Die Deutsche Telekom sieht sich trotz des scharfen Wettbewerbs im Inland und weiterer Kundenverluste bei ihrer Geschäftsentwicklung 2007 auf Kurs. Trotzdem: "Wir liegen voll im Plan bei der Erfüllung unserer Jahresziele", sagte Vorstandschef René Obermann am Donnerstag bei der Vorlage der Quartalszahlen in Bonn.

Zwar lag das Ergebnis vor Zinsen, Steuern und Abschreibungen (EBITDA) in den ersten drei Quartalen mit 14,7 Milliarden Euro leicht unter dem entsprechenden Vorjahreswert, aber von Juli bis Ende September sei wieder ein Plus angefallen.
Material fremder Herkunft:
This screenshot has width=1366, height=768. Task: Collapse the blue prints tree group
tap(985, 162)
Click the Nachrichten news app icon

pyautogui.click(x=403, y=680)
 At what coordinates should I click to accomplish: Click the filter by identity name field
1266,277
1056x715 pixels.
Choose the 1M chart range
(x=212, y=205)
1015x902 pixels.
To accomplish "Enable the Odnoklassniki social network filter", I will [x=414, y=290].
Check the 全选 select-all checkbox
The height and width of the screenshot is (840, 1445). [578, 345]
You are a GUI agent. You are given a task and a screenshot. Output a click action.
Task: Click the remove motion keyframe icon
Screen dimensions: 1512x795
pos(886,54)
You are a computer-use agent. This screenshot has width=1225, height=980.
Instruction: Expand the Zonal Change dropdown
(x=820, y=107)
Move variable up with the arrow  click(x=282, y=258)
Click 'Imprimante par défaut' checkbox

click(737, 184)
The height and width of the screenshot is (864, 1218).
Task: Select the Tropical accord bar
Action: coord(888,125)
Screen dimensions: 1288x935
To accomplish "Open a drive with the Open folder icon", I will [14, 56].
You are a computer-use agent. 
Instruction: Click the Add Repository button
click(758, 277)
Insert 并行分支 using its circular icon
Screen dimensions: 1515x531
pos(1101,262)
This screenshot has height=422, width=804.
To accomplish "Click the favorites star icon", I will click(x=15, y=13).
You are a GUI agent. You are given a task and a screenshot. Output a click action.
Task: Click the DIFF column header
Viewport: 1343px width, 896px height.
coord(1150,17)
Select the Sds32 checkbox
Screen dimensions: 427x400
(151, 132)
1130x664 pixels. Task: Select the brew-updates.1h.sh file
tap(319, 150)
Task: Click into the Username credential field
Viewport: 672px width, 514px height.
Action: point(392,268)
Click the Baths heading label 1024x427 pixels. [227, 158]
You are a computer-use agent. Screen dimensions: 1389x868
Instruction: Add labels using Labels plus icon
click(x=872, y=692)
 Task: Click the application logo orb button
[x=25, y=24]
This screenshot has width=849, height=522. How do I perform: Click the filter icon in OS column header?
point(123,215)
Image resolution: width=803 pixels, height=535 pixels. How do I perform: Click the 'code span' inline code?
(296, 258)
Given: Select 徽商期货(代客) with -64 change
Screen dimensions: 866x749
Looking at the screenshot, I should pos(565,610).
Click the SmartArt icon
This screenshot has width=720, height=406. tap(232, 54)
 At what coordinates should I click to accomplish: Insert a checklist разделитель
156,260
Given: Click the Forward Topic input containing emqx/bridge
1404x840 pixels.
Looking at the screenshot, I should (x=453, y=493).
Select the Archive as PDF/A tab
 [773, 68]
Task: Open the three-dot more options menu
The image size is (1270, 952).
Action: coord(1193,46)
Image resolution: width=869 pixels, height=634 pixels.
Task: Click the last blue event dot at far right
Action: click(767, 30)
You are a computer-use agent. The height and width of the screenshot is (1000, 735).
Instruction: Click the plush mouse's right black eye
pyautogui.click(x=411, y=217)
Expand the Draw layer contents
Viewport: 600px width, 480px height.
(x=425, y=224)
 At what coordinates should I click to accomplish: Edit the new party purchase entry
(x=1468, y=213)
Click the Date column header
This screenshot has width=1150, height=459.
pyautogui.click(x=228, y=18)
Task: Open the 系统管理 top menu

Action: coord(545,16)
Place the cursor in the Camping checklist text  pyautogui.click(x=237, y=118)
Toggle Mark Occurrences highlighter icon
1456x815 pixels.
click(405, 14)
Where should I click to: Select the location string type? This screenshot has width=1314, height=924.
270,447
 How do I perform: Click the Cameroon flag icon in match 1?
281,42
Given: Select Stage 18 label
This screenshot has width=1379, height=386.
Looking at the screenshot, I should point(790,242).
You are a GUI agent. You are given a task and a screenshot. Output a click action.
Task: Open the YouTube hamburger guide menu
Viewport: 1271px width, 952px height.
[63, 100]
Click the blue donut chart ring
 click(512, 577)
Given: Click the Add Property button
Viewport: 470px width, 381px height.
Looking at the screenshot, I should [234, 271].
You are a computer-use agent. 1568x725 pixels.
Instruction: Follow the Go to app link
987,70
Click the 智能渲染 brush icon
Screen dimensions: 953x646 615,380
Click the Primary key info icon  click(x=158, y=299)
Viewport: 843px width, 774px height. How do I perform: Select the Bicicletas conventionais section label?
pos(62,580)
Insgesamt steigerte der größte europäische Telekom-Konzern seine Erlöse um knapp 3 Prozent auf 46,7 Milliarden Euro. Davon entfiel die Hälfte auf das Ausland. Bedingt unter anderem durch Sondereffekte schrumpfte das bereinigte Nettoergebnis allerdings um gut 27 Prozent auf 2,2 Milliarden Euro. Obermann versprach den Aktionären dennoch die Ausschüttung einer "attraktiven" Dividende (Vorjahr: 0,72 Euro).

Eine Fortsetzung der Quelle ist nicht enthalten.